After working for Golden Cockerel for a period the appellant obtained a position in the hanging dock where his duties involved removing hens from the cages of delivery trucks and securing them in a stirrup set up as they entered the factory. The appellant, according to the evidence, told the foreman that he had had his big toe amputated and in consequence he may not be as quick as fellow workers. As with all employees he was issued with a uniform consisting of a shirt, pants, rubber boots and gloves. He understood that the purpose of wearing the boots was to prevent slipping in the wet conditions of the hanging dock. The initial pair of boots he was provided with were “unsatisfactory” in that the right boot was “a little tight”; as a result he cut a slit in the top of the boot. He wore those boots from May 1987 until November 1987 when the soles wore down and he was issued with a new pair of boots. The new boots “felt different” but “didn’t feel uncomfortable”; he didn’t have to cut a slit in them. Within a week of wearing the new boots he noticed a blister on his foot which ultimately turned into the ulcer referred to previously.
The appellant alleged that Golden Cockerel was negligent in providing him with inadequate protective footwear, failing to inform him that he should inform his employer if the boots did not fit him properly, failing to take all reasonable steps to ensure that the boots which it provided were suitable for and fitted his feet, and in failing to provide him with a reasonably safe place in which to work. On the material led at the trial the learned trial judge concluded that there was “no evidence that the footwear was not suitable to be worn by an employee without the disability suffered by the plaintiff.” A finding was made that it was not established by the evidence that the “footwear was unsuitable”. The learned trial judge also concluded that there was “no evidence that the bacteria that infected his foot came from chickens”.

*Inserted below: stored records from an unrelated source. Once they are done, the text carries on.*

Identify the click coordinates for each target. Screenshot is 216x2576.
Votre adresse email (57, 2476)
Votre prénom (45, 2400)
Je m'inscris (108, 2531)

All of that led to a finding that negligence was not established against Golden Cockerel. That finding was not seriously challenged on appeal, and was clearly made on evidence before the court.
The real challenge on appeal was to the conclusion that the evidence did not establish breach of statutory duty resulting in injury to the appellant. The appellant relied on clause 7 of Rule 10 of the Meat Industry Safety Rules.
The reasoning of the learned trial judge is to the effect that there was no evidence that the footwear supplied to the appellant was not suitable or not designed for safety in the use to be made of it. There was also no evidence that the footwear was not maintained in safe and serviceable condition. The mere fact that the appellant suffered a blister whilst wearing the footwear does not demonstrate that the footwear provided was not used safely and competently.
In the circumstances the submissions of the appellant do not establish that the learned trial judge erred in reaching the conclusion there was no breach of statutory duty.
It follows that the appeal should be dismissed with costs.
WHITE J: I have read the reasons for judgment of Williams JA and agree with his Honour for the reasons which he gives that the appeal should be dismissed.